## WHAT IS NEEDED
Reproduce the entries below verbatim, from the first line through the line containing "[x=325, y=38]", both included. Output nothing past that line.

[Collected data entries]
━━━━━━

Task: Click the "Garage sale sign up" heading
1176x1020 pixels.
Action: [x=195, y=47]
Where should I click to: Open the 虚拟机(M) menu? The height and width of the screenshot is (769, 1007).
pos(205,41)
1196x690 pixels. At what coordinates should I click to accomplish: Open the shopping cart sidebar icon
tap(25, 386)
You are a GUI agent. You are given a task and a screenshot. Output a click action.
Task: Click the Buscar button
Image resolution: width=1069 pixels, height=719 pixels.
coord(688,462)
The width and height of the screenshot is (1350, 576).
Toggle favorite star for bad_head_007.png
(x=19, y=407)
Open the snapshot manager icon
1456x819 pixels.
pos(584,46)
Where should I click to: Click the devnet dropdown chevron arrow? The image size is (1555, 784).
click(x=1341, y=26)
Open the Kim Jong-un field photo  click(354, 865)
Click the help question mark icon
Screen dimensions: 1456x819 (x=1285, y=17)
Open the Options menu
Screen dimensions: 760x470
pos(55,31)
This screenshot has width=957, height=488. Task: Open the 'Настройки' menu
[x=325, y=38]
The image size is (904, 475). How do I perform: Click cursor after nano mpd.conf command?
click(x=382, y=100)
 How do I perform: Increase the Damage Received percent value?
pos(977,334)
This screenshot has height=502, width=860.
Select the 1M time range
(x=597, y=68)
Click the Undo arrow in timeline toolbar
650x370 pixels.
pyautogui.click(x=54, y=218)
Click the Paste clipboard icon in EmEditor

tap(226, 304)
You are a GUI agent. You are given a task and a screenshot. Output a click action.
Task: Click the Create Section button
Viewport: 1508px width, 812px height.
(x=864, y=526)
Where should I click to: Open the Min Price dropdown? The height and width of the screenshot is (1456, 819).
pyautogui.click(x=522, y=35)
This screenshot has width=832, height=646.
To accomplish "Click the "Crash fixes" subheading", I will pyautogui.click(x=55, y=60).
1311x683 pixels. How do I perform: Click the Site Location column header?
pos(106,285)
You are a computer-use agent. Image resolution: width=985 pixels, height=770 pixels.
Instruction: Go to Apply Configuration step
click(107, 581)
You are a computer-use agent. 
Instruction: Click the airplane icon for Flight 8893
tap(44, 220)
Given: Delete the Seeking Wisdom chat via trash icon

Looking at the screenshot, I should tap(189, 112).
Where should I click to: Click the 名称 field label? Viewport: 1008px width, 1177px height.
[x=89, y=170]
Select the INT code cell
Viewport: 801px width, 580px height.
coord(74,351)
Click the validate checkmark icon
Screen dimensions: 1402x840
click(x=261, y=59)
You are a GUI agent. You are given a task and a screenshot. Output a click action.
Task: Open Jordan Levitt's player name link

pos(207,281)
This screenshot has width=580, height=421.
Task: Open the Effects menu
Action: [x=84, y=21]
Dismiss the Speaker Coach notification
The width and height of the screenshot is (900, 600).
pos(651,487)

━━━━━━

## CORRECT ANSWER
Task: Click the "Garage sale sign up" heading
1176x1020 pixels.
Action: [x=195, y=47]
Where should I click to: Open the 虚拟机(M) menu? The height and width of the screenshot is (769, 1007).
pos(205,41)
1196x690 pixels. At what coordinates should I click to accomplish: Open the shopping cart sidebar icon
tap(25, 386)
You are a GUI agent. You are given a task and a screenshot. Output a click action.
Task: Click the Buscar button
Image resolution: width=1069 pixels, height=719 pixels.
coord(688,462)
The width and height of the screenshot is (1350, 576).
Toggle favorite star for bad_head_007.png
(x=19, y=407)
Open the snapshot manager icon
1456x819 pixels.
pos(584,46)
Where should I click to: Click the devnet dropdown chevron arrow? The image size is (1555, 784).
click(x=1341, y=26)
Open the Kim Jong-un field photo  click(354, 865)
Click the help question mark icon
Screen dimensions: 1456x819 (x=1285, y=17)
Open the Options menu
Screen dimensions: 760x470
pos(55,31)
This screenshot has width=957, height=488. Task: Open the 'Настройки' menu
[x=325, y=38]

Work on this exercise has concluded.